## What the task requires
Print out the data exactly, keeping every image out of it.

## Data in this exercise
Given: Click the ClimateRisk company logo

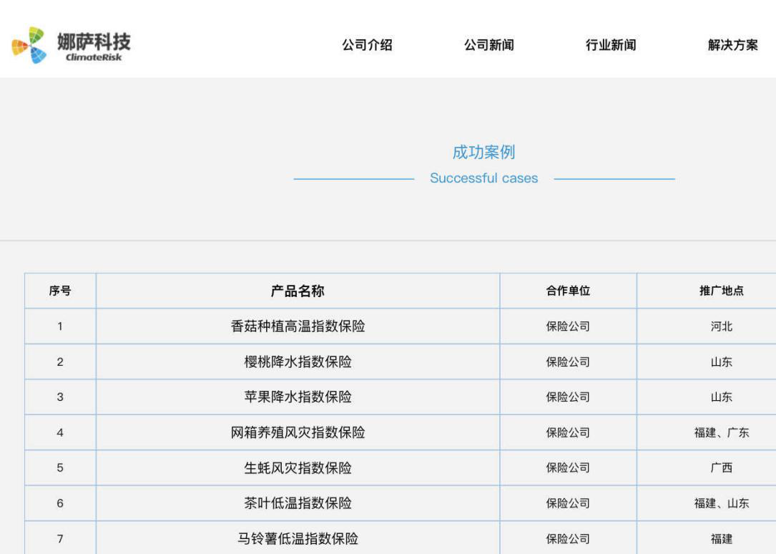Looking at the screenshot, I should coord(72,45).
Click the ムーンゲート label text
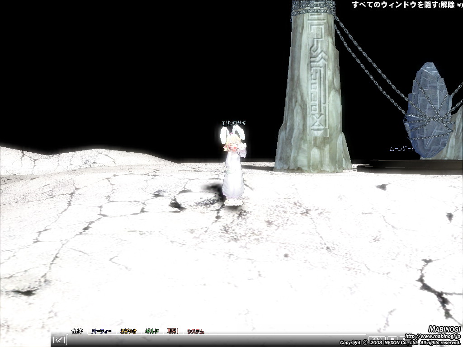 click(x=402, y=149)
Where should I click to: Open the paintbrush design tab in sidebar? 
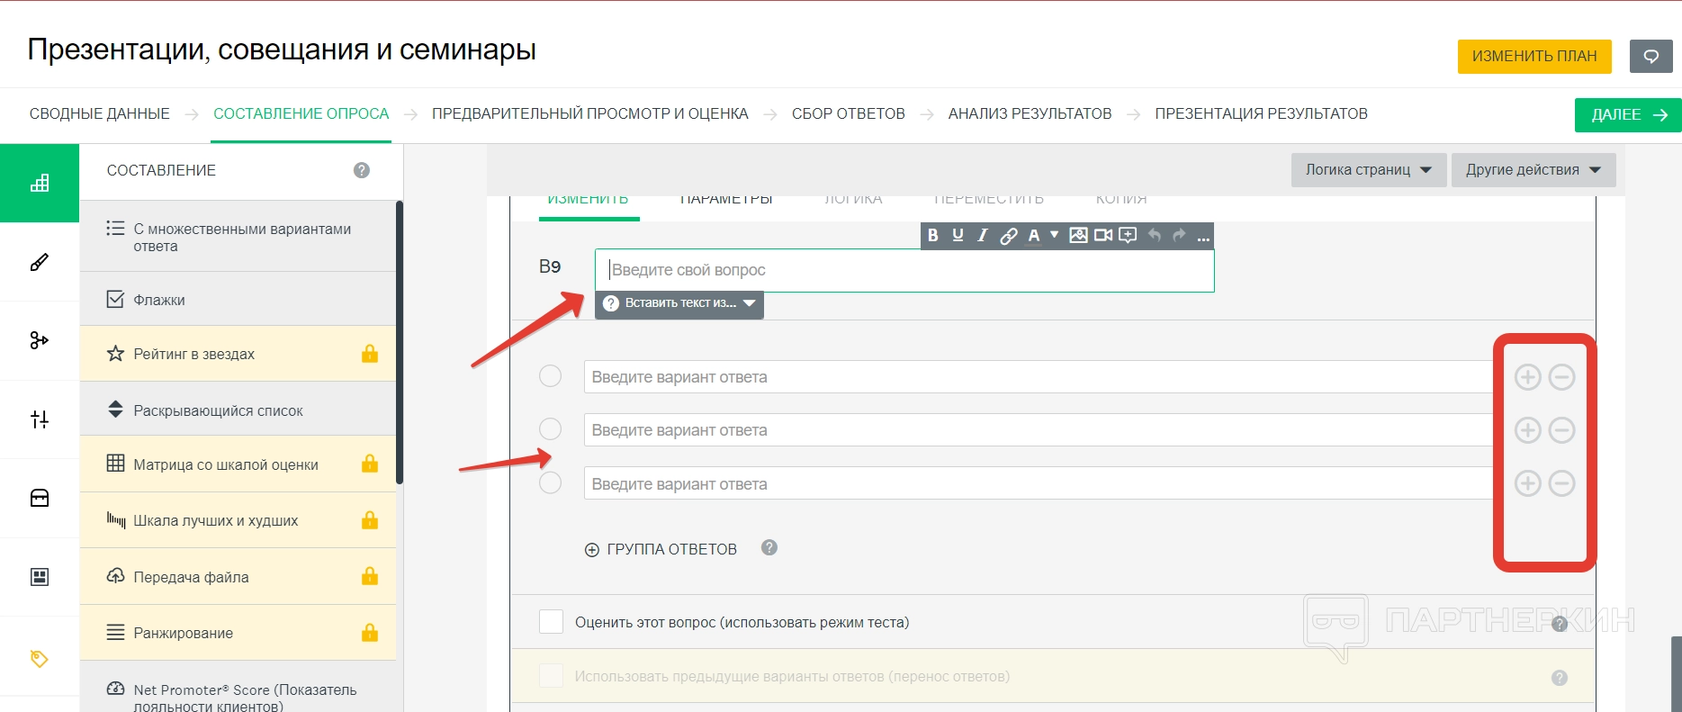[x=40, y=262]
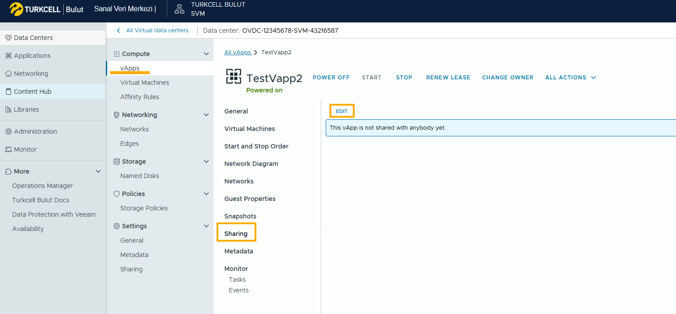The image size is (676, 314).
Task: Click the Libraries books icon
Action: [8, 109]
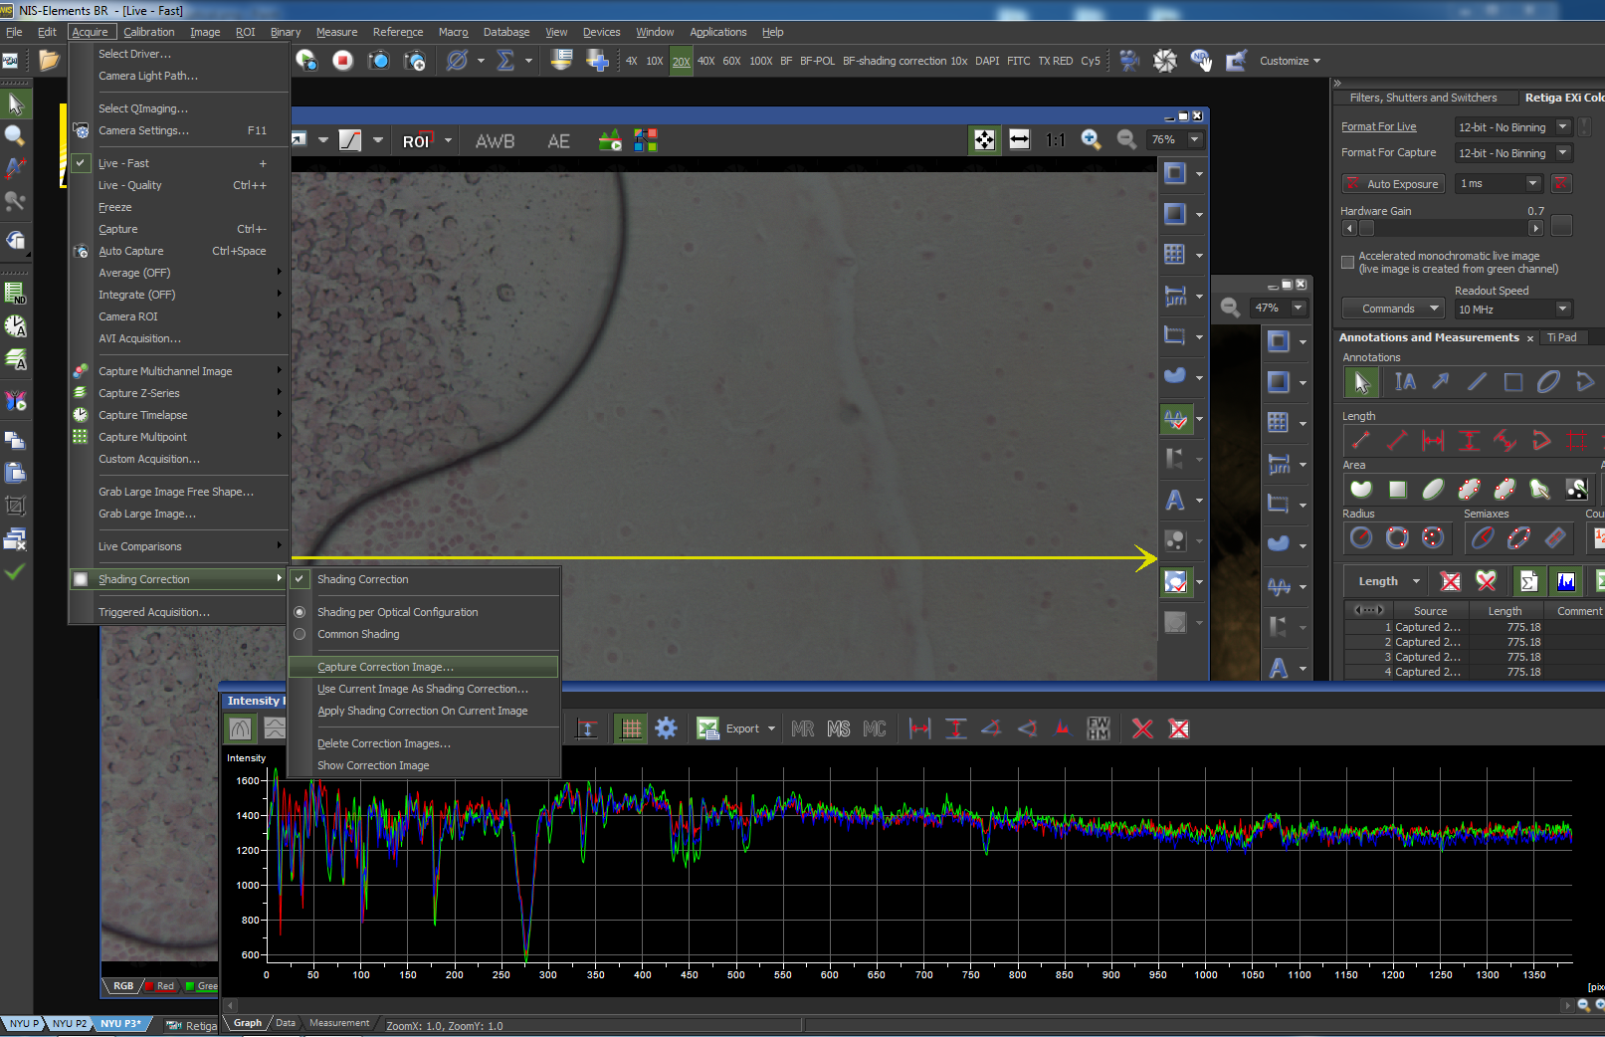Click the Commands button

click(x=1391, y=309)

## Result for this exercise
Given: Click the ClimateRisk company logo

Looking at the screenshot, I should coord(72,45).
Click the ムーンゲート label text
 click(x=402, y=149)
Where should I click to: Open the paintbrush design tab in sidebar? 
[x=40, y=262]
The image size is (676, 314).
Task: Click the Libraries books icon
Action: [8, 109]
Click the Commands button

click(x=1391, y=309)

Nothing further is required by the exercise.